Plasencia is a walled market city in the province of Cáceres, Extremadura, Western Spain. Situated on the bank of the Jerte River, Plasencia has a historic quarter that is a consequence of the city’s strategic location along the Silver Route, or Ruta de la Plata. Since the 15th century, the noblemen of the region began to move to Plasencia, defining its current appearance.
Founded as a city in 1186 by King Alfonso VIII of Castile on the banks of the Jerte as a city-fortress, with the double purpose of colonizing and guarding the then south-western border of the Kingdom, it fell briefly to the Moors of Yaqub al-Mansur in 1196, being reconquered by the Christians the year after. The city remained under direct Royal rule until John II of Castile gave it to the House of Zúñiga in 1442 abolishing its Fuero. This encountered the opposition of both the local nobles and the general population and resulted in periodical revolts throughout the second half of the 15th century. In this hostile climate against the crown, in 1475 Plasencia played host to the wedding of 13-year-old Princess Joan La Betraneja, pretender to the throne of Castile and her ambitious uncle King Afonso V of Portugal. After La Beltraneja’s cause was defeated in the Battle of Toro, Plasencia paid the penalty and the Castilian Crown capped the towers of the nobles’ palaces. The Fuero was eventually restored in 1488. The shortened tower of the venue of the wedding, La Casa de Las Argollas, is still standing in Calle del Rey, just off Plaza Mayor.

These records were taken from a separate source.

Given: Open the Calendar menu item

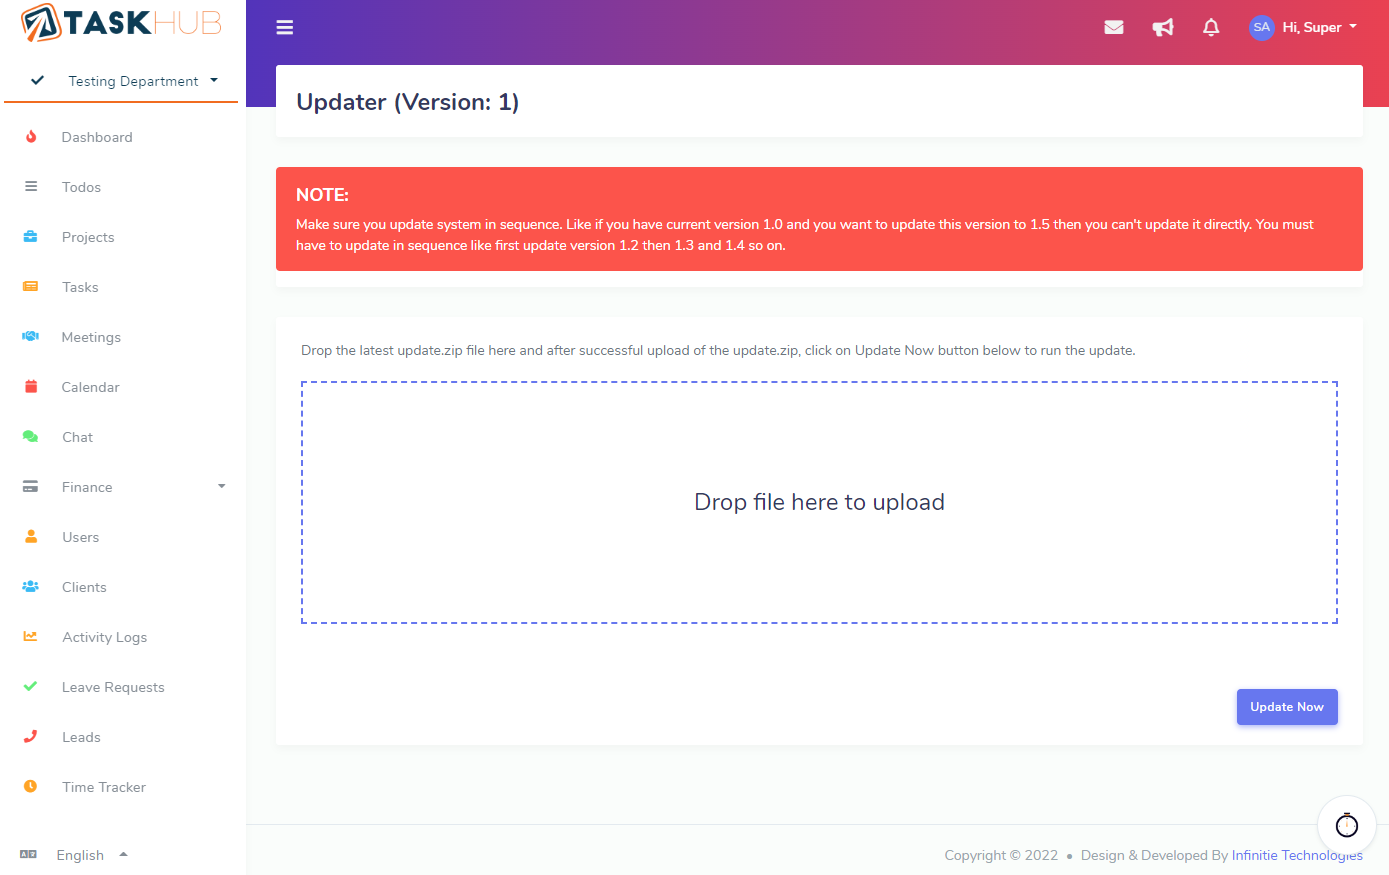Looking at the screenshot, I should pyautogui.click(x=90, y=387).
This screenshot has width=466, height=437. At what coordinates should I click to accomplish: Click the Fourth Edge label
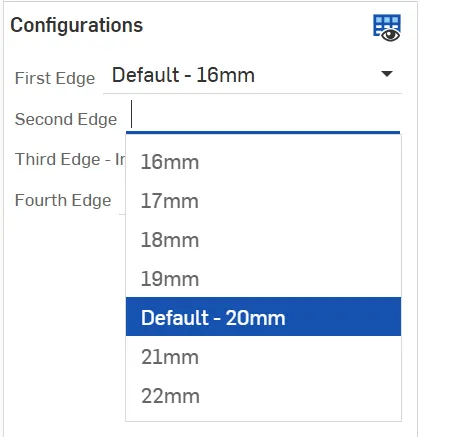tap(63, 200)
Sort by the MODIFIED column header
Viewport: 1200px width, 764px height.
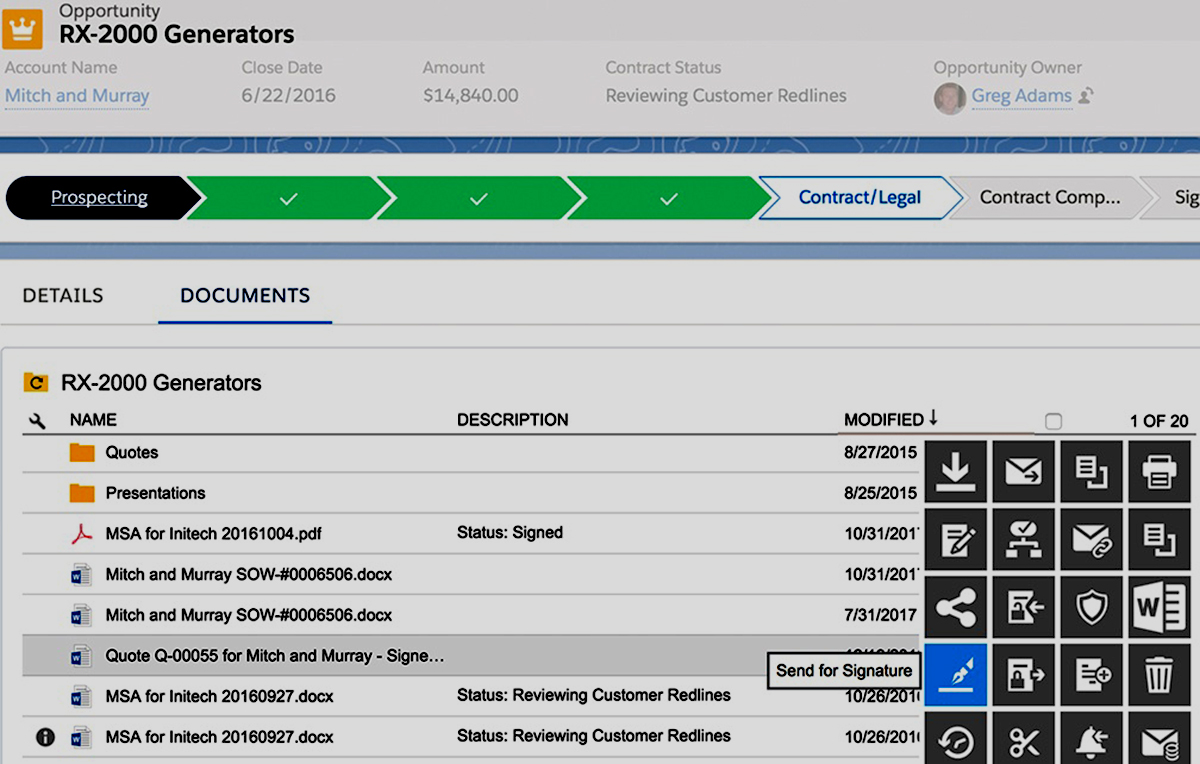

- The double line of walls, with six gates and 68 towers, dating to 1197. The Keep (or Alcázar) was demolished in 1941.
- Remains of the Roman aqueduct
- Les Catedrales, a complex of two cathedrals. In 1189, by request of Alfonso VIII, Plasencia was declared head of dioceses by Pope Clement III and work on a Romanesque Cathedral started shortly after, concluding sometime in the 18th century, by which time fashions had changed and Gothic elements had been added in the forms of pointed archs to the Nave and a rose window to the main South Entrance, while the cloister, on the East side bordering the city walls, was enterely Gothic. In the 15th century the Dioceses decided to build a grand Gothic Cathedral in the same site, demolishing the old cathedral as the new one was being built. Work started in 1498 and by the 16th century, standard Renaissance elements had been added such as the East Entrance and the elaborate Choir Seating, while the local style of the period, Plateresque, is present in the West (main) and the Presbytery Entrances. Work continued until the 18th century, when, with only theSanctuary and the Transept of the New Cathedral finished, the project was abandoned leaving behind a somewhat odd result, as most of the Nave of the Old Cathedral, its cloister and its unique Octagonal Tower housing the Sala CapitularChapel is still attached to the New Cathedral, while the new choir, that was supposed to stand along the New Nave, was positioned across the transept.
- The Museum, near the Cathedral, is home to artworks by Jusepe de Ribera and Luis de Morales.
- Renaissance Town Hall, in the Plaza Mayor
- Casa consistorial (16th-18th centuries)
- Palacio de los marqueses de Mirabel (16th century) with a two-order court
- Church of San Martín (13th century). It has a nave and two aisles, and a retablo by Luis de Morales (1570).
- Church and convent of Santo Domingo (St. Dominic, mid-15th century)
- Church of San Esteban (15th century), with an apse in Gothic style. The high altar is transitional Plateresque-Baroque style.
- Sanctuary of Virgen del Puerto, some 5 kilometers from the city, begun in the 15th century but finished three centuries later.
- Monastery of San Jeronimo de Yuste, where emperor Charles V died in 1558, and the castle of Jarandilla de la Vera (15th century). Nature resorts include the Monfrague Natural Park.
- Canchos de Ramiro y Ladronera Protected Area.